El lugar del hallazgo, ubicado en una zona rural al norte de Hermosillo, incluye un campamento alarmante en el que se encontraron más de 200 prendas de ropa, así como una cantidad significativa de pertenencias abandonadas. La activista subrayó que el lugar podría haber sido utilizado para retener a personas, lo que sugiere la magnitud de las actividades delictivas en la zona. Aproximadamente 40 casquillos percutidos también fueron encontrados y asegurados por las autoridades locales.
La búsqueda inició tras una llamada anónima y se llevó a cabo en terrenos de terracería cerca de la calle 12 Norte, en la comisaría de Miguel Alemán, en las inmediaciones del panteón El Crucero. Aunque al menos diez fosas fueron identificadas, no se exploraron el mismo día del descubrimiento debido a la falta de herramientas. Se espera que la Comisión de Búsqueda del Estado de Sonora brinde apoyo en esta situación crítica.
La Fiscalía General de Justicia del Estado de Sonora (FGJES) confirmó la recuperación de prendas de vestir y restos óseos, que han sido enviados a laboratorios de criminalística para determinar su origen y establecer la presencia de posibles manchas de sangre. Las primeras investigaciones indican que el campamento estuvo bajo control de un grupo armado, el cual había sido objeto de un operativo realizado por autoridades de seguridad el septiembre pasado.
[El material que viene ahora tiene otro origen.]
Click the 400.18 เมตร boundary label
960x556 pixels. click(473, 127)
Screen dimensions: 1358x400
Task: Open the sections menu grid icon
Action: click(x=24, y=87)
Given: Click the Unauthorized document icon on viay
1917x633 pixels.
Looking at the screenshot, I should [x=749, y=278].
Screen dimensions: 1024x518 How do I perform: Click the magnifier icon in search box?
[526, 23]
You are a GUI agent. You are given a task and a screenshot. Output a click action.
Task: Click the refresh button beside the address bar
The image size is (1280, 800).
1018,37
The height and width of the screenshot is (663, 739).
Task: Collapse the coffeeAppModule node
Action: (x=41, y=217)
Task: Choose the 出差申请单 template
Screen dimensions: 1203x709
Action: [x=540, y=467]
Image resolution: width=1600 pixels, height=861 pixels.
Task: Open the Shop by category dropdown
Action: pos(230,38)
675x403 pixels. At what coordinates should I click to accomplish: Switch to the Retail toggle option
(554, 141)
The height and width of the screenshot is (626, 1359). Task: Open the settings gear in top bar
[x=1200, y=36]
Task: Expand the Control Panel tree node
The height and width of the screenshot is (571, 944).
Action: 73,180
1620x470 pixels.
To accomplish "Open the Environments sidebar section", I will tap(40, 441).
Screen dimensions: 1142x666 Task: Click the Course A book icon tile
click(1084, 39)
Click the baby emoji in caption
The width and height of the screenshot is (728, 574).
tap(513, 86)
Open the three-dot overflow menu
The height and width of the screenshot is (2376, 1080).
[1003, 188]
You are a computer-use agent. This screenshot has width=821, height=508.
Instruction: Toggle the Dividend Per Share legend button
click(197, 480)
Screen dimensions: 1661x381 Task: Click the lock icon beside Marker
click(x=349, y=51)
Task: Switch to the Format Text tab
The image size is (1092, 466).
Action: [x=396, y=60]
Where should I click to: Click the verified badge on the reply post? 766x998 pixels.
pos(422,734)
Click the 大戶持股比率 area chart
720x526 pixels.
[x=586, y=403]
Esta noticia resalta no solo el dolor de las familias afectadas, sino la grave situación de inseguridad en la región, donde las desapariciones y la violencia continúan siendo una tragedia cotidiana. La lucha incansable de grupos de búsqueda y la necesidad de una respuesta contundente por parte de las autoridades son aspectos que marcan la actualidad en Sonora, en un contexto donde la esperanza y la desesperanza coexisten de manera desgarradora.